The toughest part of the job was separating the clutch unit from the outer pinion gear shaft. In theory, the clutch unit should slide off the end of that shaft - mine didn't! The clutch is keyed to the shaft with a large woodruff key, and rust had built up where the shaft and clutch join. Needless to say, we had to drive the shaft out of the clutch. Start by removing the cover for the pinion shaft outer bearing.
BTW, the brake drum is an integral part of the clutch unit - they are bolted together. Don't try to separate them while still inside the final drive housing.
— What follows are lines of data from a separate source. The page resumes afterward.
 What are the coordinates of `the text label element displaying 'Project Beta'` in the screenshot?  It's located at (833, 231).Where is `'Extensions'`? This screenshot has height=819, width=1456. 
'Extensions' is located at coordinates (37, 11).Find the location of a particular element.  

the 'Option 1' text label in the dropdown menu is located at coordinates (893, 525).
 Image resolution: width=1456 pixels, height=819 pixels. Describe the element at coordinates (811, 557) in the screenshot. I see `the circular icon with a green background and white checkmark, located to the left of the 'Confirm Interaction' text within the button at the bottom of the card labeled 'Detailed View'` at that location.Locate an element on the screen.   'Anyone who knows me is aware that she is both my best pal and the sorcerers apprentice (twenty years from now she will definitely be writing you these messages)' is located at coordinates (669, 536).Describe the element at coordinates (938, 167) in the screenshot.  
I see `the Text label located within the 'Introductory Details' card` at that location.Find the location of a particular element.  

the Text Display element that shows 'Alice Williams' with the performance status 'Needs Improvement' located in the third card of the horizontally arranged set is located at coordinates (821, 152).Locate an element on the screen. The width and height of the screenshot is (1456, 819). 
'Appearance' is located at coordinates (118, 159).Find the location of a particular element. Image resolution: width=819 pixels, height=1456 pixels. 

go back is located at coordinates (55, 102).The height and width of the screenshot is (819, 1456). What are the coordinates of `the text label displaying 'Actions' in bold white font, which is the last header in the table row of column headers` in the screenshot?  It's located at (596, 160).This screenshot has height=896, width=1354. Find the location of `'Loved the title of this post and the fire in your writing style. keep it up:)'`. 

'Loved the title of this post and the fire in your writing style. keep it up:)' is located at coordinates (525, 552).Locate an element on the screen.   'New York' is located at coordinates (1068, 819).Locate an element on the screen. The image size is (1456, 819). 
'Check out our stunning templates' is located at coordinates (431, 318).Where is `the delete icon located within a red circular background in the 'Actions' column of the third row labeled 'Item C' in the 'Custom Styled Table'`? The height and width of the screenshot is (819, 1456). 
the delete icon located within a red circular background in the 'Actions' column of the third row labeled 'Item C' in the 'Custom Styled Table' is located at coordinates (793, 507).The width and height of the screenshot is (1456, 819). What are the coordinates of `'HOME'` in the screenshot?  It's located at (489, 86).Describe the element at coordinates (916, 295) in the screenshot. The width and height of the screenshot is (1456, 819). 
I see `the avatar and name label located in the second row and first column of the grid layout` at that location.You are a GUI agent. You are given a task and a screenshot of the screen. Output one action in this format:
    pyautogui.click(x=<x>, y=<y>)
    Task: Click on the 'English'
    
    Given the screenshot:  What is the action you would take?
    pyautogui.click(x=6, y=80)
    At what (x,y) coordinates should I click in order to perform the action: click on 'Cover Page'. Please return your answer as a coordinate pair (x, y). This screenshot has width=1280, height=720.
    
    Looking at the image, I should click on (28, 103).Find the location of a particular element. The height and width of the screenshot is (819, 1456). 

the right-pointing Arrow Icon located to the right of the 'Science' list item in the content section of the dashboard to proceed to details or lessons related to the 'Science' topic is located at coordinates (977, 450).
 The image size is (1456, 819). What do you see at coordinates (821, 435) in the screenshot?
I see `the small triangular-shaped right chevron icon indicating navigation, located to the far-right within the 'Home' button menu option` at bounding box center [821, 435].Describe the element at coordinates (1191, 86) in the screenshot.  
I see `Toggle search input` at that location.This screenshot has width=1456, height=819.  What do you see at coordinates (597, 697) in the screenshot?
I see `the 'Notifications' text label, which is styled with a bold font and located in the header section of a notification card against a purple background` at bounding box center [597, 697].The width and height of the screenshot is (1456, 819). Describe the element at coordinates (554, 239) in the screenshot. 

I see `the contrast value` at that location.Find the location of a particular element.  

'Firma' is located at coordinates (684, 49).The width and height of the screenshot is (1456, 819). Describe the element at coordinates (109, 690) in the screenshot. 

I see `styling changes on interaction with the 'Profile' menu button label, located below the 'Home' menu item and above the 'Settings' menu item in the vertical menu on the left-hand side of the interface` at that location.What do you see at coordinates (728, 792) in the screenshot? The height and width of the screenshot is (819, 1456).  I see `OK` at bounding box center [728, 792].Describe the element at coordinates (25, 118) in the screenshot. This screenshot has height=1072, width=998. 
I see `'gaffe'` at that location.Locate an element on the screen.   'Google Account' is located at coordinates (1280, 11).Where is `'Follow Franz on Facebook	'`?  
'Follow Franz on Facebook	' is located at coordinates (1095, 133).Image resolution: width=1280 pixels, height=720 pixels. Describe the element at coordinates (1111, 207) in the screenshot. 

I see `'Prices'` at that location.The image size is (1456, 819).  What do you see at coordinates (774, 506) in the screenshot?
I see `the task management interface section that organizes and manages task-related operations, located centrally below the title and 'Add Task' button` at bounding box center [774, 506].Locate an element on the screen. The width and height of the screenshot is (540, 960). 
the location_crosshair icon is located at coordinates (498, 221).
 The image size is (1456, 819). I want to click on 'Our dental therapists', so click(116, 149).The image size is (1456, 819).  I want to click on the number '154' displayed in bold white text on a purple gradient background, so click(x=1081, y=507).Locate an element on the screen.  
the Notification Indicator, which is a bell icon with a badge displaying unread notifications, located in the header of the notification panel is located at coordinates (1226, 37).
We built a tool to drive the shaft out of the clutch - essentially the opposite of a pulling tool. We welded a short length of pipe to a 1/2" piece of flat stock long enough to bridge two of the bolt holes that secure the housing to the rear end, and drilled two holes to line up with the bolt holes. The we cut a piece of round stock to fit between the flat stock at maximum extension from the end of the housing and the end of the outer pinion gear shaft - ie, it fit into the bushing on one end and the piece of pipe on the other. Then we attached the tool with two bolts and put increasing tension on the bolts, whacking the center of the tool every now and then with a BFH. This arrangement drove the pinion gear shaft out of the clutch in about 3 minutes! The outer pinion shaft bearing will come out with the shaft.
There is a downside to this approach: the woodruff key tears a groove in the oil seal that's just outboard of where the shaft and the clutch are joined, so you will need a new seal unless you are lucky enough to be able to separate clutch and shaft by hand. I'd replace the seal anyway.